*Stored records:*

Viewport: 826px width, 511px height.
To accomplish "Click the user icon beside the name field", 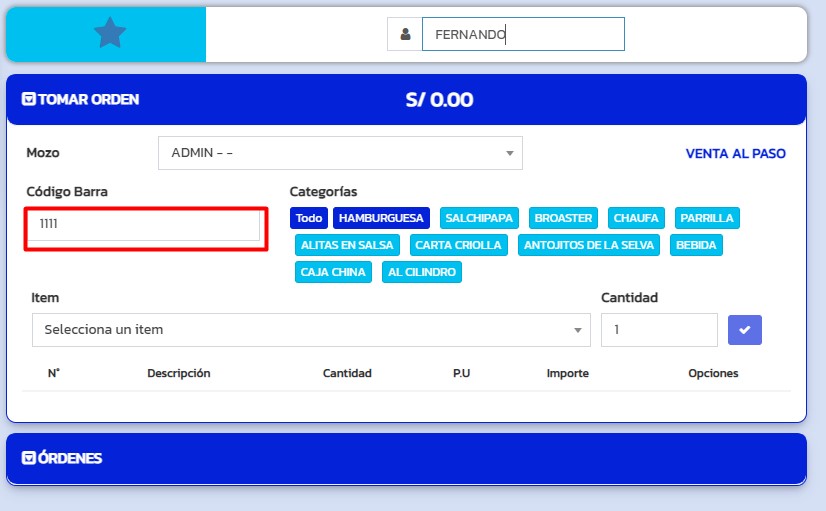I will [405, 34].
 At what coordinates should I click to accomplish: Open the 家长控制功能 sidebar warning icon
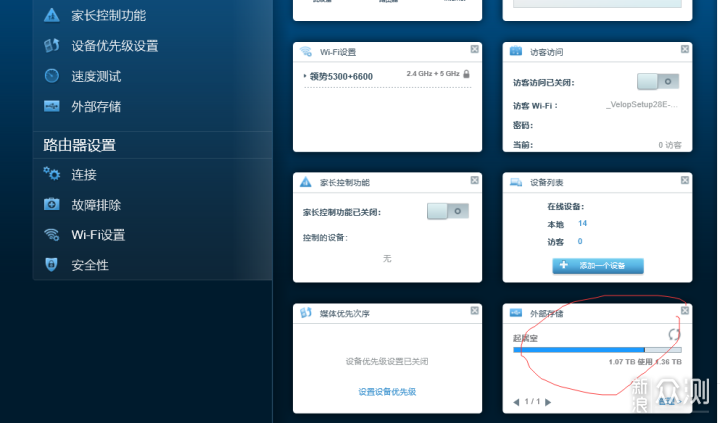coord(51,15)
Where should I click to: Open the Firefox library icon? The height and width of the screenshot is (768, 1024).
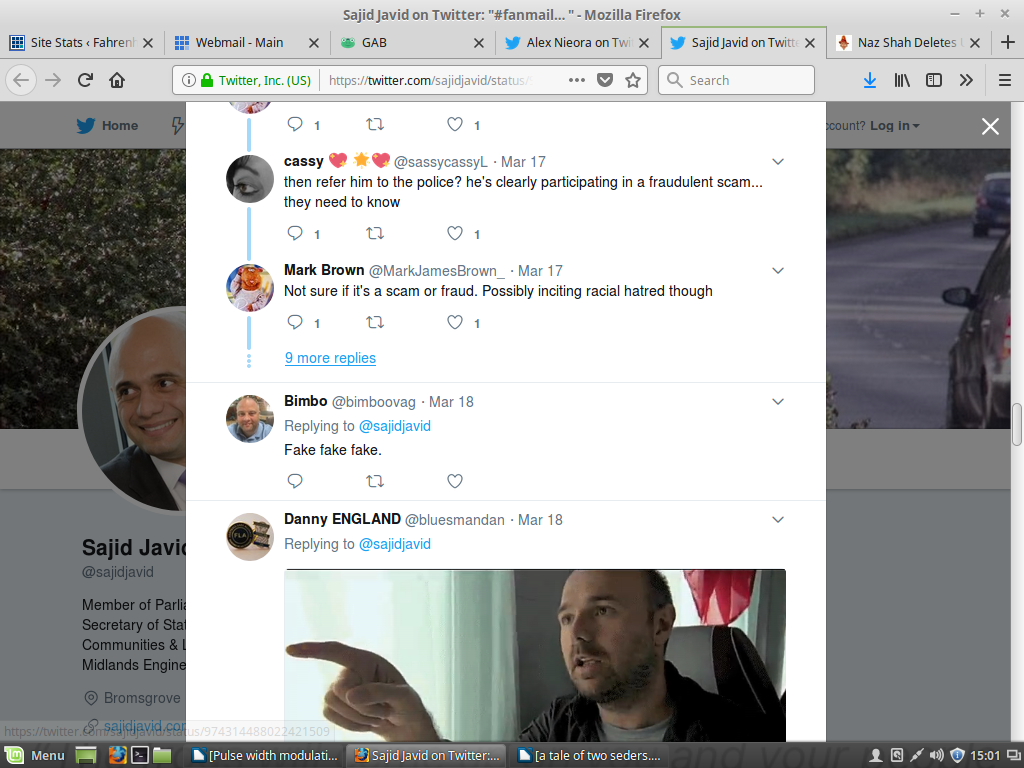tap(902, 80)
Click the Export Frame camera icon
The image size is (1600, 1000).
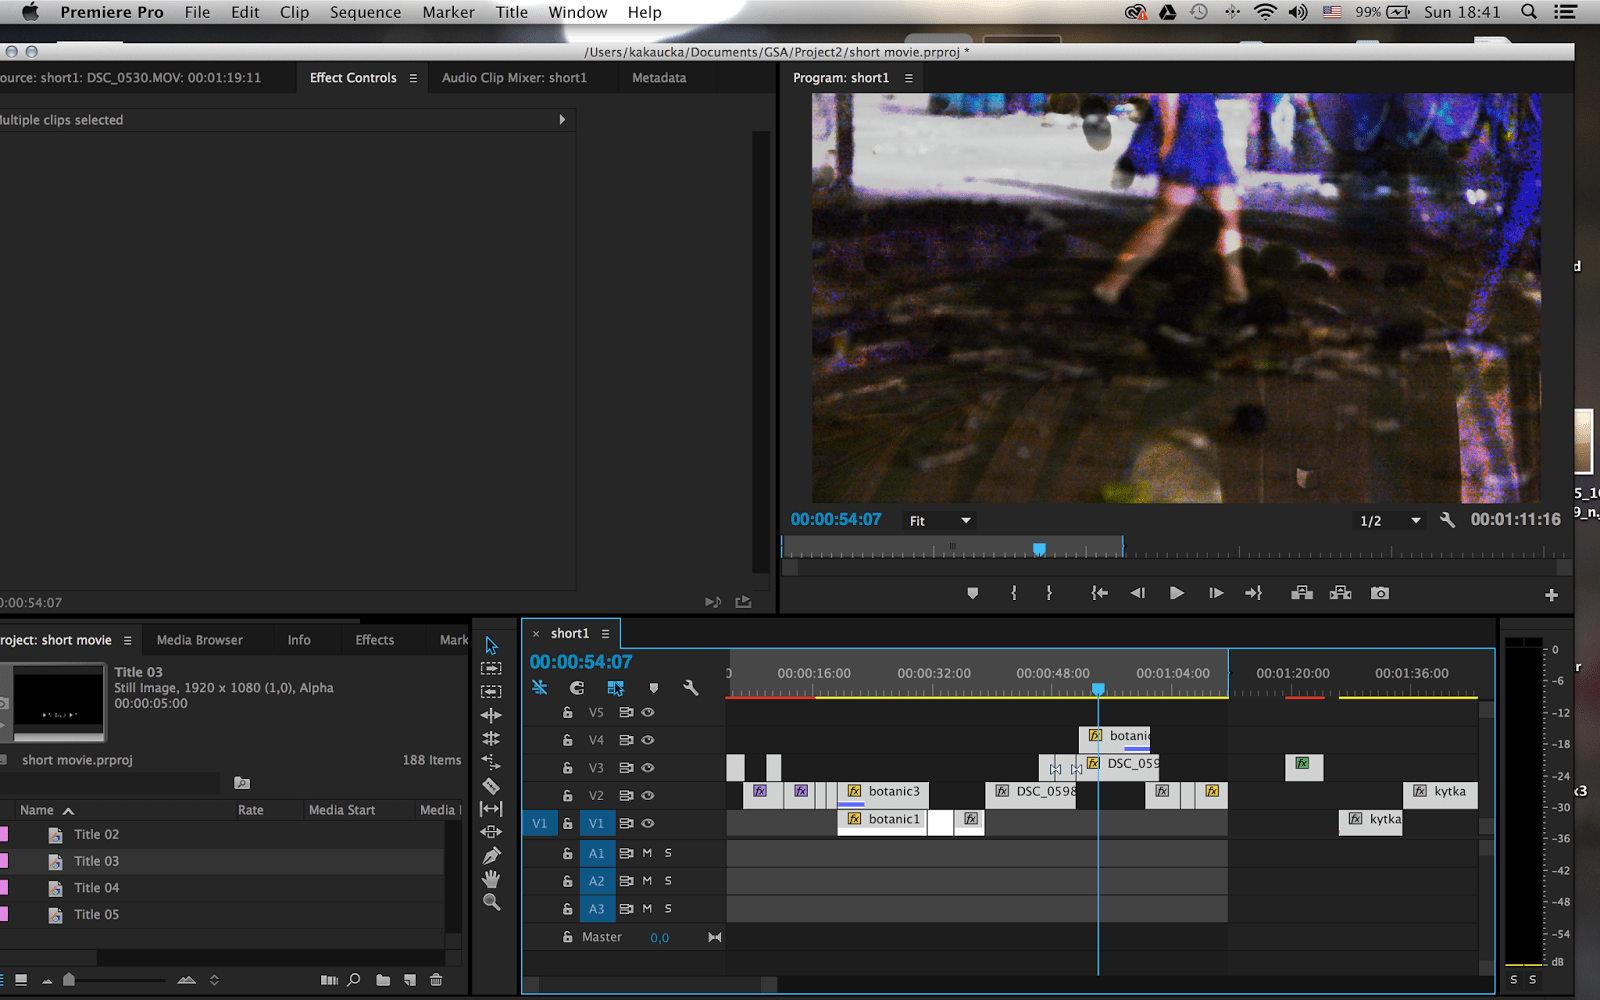tap(1380, 593)
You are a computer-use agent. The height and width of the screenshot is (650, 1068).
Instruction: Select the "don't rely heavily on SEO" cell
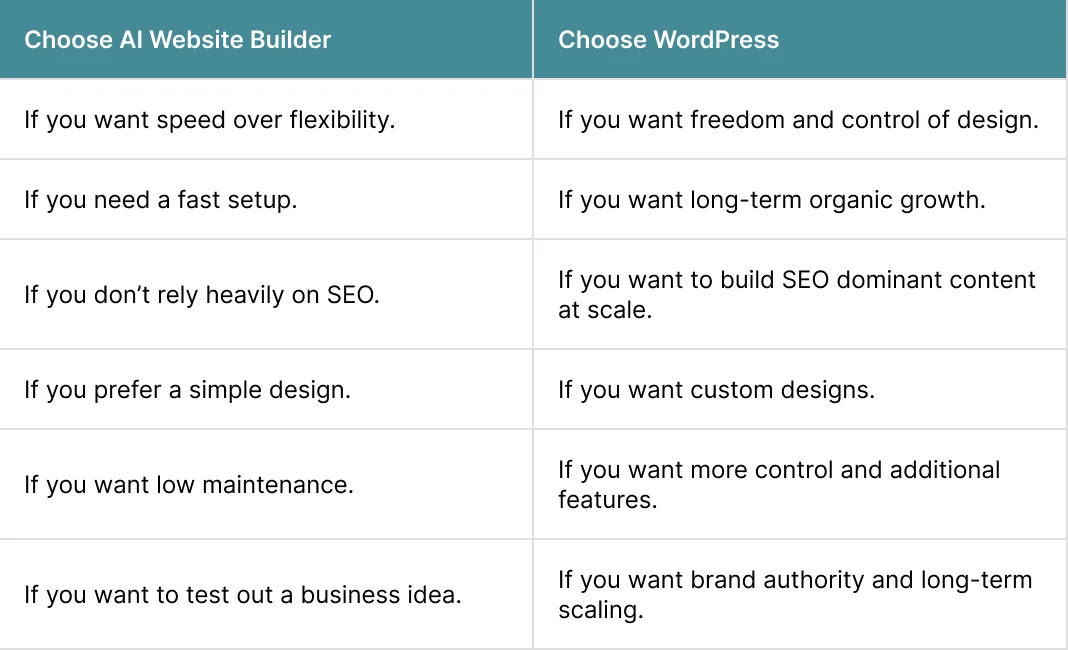[202, 296]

*Problem requirements:*
Starting at the line where "At what coordinates" appears, restate every line through the end of the records above exactly, but omit the pictures.

*Task answer:*
 At what coordinates should I click to accomplish: Open the 家长控制功能 sidebar warning icon
coord(51,15)
Where should I click to: Open the Firefox library icon? The height and width of the screenshot is (768, 1024).
tap(902, 80)
Click the Export Frame camera icon
The image size is (1600, 1000).
tap(1380, 593)
You are a computer-use agent. The height and width of the screenshot is (650, 1068).
Instruction: Select the "don't rely heavily on SEO" cell
[202, 296]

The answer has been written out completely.